GOAL OF THE EXERCISE –
From the entries, filter out every line that lacks "Política" and copy the rest.

Records excerpted from a collection
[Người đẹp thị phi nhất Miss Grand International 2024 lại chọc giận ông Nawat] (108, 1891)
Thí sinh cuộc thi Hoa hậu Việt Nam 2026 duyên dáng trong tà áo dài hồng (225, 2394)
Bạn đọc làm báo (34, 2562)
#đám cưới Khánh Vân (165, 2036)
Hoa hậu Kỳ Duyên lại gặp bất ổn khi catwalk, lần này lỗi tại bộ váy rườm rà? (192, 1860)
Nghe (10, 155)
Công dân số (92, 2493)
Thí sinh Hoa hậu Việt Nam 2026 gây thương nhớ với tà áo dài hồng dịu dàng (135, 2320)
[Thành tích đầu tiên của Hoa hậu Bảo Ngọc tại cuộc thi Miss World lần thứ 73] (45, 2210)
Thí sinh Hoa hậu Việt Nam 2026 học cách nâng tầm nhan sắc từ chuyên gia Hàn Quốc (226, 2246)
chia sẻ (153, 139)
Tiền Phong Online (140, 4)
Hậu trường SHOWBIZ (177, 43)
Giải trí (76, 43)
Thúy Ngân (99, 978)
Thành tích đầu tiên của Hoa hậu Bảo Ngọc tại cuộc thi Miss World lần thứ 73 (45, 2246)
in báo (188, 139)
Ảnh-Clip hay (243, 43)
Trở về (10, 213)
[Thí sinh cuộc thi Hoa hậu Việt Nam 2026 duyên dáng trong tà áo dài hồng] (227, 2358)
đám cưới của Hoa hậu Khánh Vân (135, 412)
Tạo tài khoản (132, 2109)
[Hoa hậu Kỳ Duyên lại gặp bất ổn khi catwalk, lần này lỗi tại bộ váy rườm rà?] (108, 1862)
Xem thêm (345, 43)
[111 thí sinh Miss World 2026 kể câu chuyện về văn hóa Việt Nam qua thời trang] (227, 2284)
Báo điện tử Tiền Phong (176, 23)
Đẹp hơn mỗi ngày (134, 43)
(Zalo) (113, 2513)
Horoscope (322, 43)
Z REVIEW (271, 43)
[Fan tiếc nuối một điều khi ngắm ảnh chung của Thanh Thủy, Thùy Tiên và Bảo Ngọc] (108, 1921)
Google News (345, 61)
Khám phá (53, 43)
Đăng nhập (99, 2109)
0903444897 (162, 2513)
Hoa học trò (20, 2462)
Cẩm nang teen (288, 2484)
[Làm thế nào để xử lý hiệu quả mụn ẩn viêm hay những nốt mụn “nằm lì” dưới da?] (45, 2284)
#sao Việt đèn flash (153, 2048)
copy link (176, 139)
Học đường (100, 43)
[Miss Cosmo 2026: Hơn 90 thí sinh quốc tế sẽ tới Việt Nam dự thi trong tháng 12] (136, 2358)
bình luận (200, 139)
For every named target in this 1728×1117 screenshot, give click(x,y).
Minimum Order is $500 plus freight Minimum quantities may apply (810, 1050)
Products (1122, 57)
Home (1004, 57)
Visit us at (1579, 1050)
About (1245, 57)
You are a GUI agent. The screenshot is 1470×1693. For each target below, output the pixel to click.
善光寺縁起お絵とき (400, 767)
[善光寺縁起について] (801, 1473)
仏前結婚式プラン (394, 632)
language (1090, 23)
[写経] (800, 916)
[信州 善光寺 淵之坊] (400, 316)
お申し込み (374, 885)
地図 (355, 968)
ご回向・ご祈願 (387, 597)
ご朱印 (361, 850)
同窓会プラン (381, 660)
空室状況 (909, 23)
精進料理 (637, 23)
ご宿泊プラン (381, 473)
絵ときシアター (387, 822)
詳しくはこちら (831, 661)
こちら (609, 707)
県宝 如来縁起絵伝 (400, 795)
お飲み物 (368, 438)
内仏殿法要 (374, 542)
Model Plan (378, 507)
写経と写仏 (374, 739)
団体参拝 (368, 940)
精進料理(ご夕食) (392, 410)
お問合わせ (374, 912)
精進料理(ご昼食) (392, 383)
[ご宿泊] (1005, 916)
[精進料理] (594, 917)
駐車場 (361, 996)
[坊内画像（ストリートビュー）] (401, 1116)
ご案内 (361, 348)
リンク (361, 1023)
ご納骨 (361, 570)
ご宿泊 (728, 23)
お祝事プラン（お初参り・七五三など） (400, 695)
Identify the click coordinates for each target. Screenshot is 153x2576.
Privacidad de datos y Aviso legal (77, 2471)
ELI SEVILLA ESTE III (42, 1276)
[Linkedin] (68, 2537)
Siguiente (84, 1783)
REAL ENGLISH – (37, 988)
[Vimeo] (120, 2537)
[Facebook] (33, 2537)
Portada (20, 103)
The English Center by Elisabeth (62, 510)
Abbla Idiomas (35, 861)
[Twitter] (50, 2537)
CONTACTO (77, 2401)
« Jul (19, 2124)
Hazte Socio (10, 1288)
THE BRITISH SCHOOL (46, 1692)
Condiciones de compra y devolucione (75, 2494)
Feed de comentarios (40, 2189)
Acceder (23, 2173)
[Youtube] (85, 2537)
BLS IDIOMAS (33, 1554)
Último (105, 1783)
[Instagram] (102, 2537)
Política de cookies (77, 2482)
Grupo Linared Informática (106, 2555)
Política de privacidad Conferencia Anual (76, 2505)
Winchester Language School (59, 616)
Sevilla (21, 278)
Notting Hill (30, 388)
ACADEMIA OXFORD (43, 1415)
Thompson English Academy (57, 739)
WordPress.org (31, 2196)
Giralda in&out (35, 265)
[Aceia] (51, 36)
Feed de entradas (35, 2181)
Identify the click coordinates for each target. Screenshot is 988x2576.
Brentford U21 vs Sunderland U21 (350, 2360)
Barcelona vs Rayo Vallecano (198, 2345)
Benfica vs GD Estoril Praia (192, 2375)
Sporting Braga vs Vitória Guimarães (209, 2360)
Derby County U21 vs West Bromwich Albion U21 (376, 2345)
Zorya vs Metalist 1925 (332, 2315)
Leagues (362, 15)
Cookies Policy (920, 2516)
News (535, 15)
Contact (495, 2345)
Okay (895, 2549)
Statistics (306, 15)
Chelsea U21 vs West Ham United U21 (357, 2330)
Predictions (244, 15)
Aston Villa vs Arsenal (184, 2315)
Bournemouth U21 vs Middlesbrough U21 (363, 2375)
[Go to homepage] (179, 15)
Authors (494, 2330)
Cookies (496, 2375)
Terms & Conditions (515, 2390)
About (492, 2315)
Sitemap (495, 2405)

TASK OUTPUT –
Política de cookies (77, 2482)
Política de privacidad Conferencia Anual (76, 2505)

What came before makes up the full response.